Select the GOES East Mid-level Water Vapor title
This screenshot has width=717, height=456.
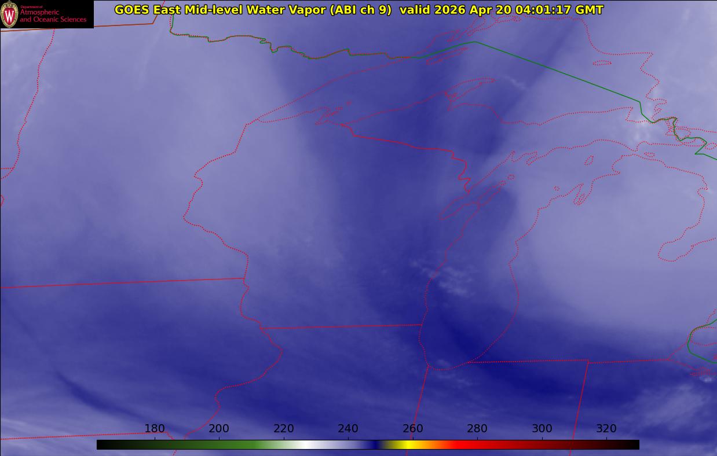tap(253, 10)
####################
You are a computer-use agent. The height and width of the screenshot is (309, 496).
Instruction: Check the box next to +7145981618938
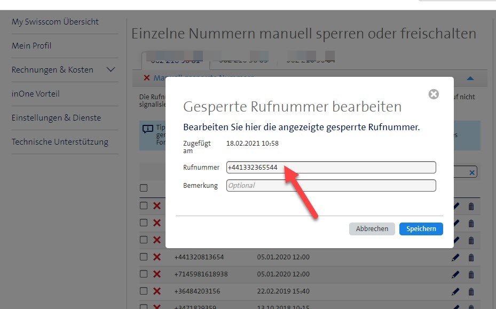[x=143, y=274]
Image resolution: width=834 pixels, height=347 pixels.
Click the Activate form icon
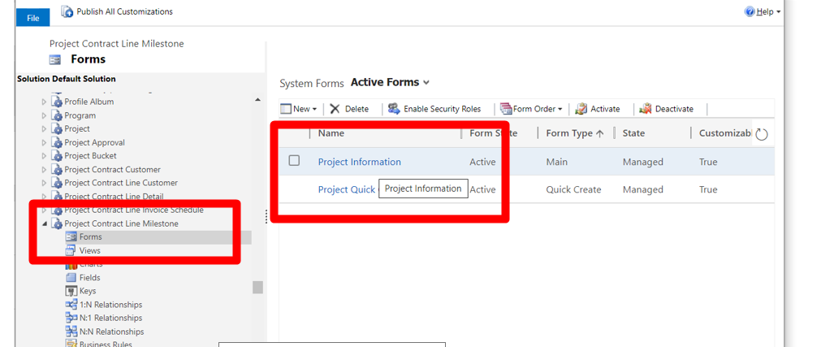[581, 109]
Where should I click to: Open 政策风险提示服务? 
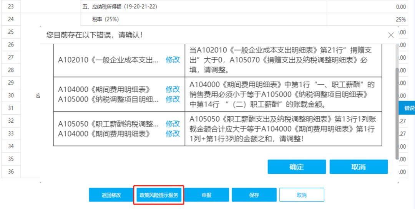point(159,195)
####################
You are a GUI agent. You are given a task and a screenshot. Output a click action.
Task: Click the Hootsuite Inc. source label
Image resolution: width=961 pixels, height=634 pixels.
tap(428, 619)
####################
## TASK INSTRUCTIONS:
Copy everything from the line containing "Select the GOES" down to the line containing "tap(253, 10)", both included, without the picture.

## WRITTEN SOLUTION:
Select the GOES East Mid-level Water Vapor title
This screenshot has width=717, height=456.
tap(253, 10)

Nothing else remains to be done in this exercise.